** Task details **
Please continue the essay on the mind's negativity bias, picking up after its final sentence.

** Passage provided **
───

In my previous post, “Is it natural to be negative“, I introduced you to the concept that the mind is primed toward a negative reality as a survival advantage to us. Basically, we can’t slow down and smell the roses if we are dead. So the ability of our minds to predict, identify and warn us of threats, even those that aren’t real, is an evolutionary advantage despite coming at what is supposed to be a short-term cost. The cards are stacked against noticing the pleasant in favor of the threat.
The problem with this mechanism today is that we are much more likely to act based upon our fears, than on love. In particular, our perception of suffering or loss is more strongly motivating than our perception of joy or gain. Studies show that when it comes to losing money, we view the loss of a certain sum as 2.5 times greater than if we gained that exact sum. Other studies have shown that when it comes to relationships, counteracting a single negative interaction with a person requires an average of five positive interactions following it. No wonder it stings so much when we find we overspent for some product, or feel let down by a loved one. We might even rationalize that the situation isn’t as bad as we think, yet we still feel the way we feel.

───

** Supplied information **

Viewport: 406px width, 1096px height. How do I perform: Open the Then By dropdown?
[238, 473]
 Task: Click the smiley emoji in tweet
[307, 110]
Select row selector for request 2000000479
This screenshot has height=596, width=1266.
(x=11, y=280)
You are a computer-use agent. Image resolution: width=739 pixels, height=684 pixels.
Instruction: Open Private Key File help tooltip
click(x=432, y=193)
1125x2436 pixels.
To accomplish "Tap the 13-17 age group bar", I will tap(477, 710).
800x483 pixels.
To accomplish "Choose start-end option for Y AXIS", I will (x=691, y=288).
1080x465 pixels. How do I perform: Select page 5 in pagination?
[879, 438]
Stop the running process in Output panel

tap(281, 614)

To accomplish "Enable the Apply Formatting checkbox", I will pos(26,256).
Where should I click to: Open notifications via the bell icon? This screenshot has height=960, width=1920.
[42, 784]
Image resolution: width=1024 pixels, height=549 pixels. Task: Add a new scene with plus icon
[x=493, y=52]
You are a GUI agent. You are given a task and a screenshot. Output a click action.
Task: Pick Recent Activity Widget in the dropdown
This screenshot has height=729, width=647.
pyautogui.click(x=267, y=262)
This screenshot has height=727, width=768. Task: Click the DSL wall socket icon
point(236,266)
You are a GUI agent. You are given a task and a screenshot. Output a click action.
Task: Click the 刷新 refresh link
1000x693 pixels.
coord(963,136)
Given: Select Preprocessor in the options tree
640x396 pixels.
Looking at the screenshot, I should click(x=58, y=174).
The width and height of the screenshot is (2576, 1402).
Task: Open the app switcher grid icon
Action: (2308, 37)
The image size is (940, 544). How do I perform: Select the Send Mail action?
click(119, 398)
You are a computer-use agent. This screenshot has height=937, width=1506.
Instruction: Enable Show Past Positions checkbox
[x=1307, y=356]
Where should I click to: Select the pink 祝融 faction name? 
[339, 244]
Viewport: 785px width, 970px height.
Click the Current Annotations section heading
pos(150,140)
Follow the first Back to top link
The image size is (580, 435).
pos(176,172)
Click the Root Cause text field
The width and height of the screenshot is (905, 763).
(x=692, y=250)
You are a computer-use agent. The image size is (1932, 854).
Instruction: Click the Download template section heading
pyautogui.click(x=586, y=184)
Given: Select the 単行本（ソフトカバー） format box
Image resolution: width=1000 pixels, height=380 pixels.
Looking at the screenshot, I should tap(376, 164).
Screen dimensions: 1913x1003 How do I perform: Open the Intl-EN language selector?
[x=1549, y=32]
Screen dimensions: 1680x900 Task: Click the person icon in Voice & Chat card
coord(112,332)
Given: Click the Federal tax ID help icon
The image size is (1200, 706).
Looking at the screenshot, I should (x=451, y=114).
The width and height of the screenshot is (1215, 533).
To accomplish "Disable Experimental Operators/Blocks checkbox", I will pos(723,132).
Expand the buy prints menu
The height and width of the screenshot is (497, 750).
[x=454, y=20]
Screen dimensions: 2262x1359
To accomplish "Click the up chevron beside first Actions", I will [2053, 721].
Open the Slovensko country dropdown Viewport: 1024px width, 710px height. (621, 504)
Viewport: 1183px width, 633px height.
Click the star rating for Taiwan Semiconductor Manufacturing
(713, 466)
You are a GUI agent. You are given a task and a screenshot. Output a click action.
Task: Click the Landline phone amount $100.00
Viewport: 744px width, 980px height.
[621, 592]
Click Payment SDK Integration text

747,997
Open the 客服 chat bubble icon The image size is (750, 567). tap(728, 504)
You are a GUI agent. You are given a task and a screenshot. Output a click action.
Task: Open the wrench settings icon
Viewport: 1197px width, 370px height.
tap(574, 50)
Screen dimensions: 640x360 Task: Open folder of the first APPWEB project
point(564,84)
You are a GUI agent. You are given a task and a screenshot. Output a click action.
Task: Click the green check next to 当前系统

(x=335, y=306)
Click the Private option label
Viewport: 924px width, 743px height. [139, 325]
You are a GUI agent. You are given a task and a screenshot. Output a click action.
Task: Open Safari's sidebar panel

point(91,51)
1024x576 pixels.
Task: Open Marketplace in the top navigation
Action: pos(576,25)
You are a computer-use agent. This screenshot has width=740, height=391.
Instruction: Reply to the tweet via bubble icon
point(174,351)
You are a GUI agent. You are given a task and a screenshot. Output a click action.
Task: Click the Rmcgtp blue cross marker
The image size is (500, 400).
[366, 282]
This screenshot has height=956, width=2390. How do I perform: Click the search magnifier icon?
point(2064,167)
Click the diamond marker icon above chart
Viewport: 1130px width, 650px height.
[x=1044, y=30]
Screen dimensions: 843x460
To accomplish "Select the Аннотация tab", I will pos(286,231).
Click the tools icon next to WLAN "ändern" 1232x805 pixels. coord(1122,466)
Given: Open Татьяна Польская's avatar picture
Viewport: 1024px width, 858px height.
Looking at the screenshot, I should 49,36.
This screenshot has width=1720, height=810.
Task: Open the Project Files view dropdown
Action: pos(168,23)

───

** Expected output **
Said another way, comparable negative and positive experiences don’t carry the same weight in our minds. This means we suffer far more than what it seems we logically should. Not only do we not attribute the same degree of meaning to positive experiences as we do to negative ones, but we also are less likely to even notice the positive experiences happening in our every day lives. Even though we have evolved reward mechanisms to prompt us towards positive situations that also enhance survival (the flood of dopamine when we bite into a sweet apple, for example), our minds view the need to identify, and avoid, negative threats as more important. Basically, we notice negative experiences more frequently than positive ones, and negative experiences carry more weight than positive ones do. The end result is a stressed out, unhappy, unfulfilling life that leads to disease of the mind and body until the sweet release of death.
Okay, that is probably too dramatic, but it is certainly how some people feel. And it is how many live their lives, whether they realize it or not. But where do we go from here, knowing this information about how our minds work? How can we use it to our advantage?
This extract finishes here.